Please retype the data below in full.

(Stored records)
------------------------
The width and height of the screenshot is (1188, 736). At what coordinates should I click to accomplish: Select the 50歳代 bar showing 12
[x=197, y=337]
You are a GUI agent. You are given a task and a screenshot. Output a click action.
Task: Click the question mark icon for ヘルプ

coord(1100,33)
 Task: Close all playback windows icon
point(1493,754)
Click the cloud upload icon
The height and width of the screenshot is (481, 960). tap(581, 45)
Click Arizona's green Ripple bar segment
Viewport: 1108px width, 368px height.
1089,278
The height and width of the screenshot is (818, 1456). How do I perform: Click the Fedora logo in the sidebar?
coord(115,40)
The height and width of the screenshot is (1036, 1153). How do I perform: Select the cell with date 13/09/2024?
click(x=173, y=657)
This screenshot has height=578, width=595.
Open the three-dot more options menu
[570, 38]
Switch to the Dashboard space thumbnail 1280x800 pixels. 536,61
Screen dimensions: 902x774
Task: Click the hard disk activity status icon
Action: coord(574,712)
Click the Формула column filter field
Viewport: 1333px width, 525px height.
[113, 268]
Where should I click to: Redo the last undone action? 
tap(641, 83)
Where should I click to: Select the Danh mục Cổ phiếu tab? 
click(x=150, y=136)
------------------------
RESPONSE BOX:
The width and height of the screenshot is (1188, 736). At what coordinates should I click to accomplish: Select the 50歳代 bar showing 12
[x=197, y=337]
You are a GUI agent. You are given a task and a screenshot. Output a click action.
Task: Click the question mark icon for ヘルプ

coord(1100,33)
 Task: Close all playback windows icon
point(1493,754)
Click the cloud upload icon
The height and width of the screenshot is (481, 960). tap(581, 45)
Click Arizona's green Ripple bar segment
Viewport: 1108px width, 368px height.
1089,278
The height and width of the screenshot is (818, 1456). How do I perform: Click the Fedora logo in the sidebar?
coord(115,40)
The height and width of the screenshot is (1036, 1153). How do I perform: Select the cell with date 13/09/2024?
click(x=173, y=657)
This screenshot has height=578, width=595.
Open the three-dot more options menu
[570, 38]
Switch to the Dashboard space thumbnail 1280x800 pixels. 536,61
Screen dimensions: 902x774
Task: Click the hard disk activity status icon
Action: coord(574,712)
Click the Формула column filter field
Viewport: 1333px width, 525px height.
[113, 268]
Where should I click to: Redo the last undone action? 
tap(641, 83)
Where should I click to: Select the Danh mục Cổ phiếu tab? 
click(x=150, y=136)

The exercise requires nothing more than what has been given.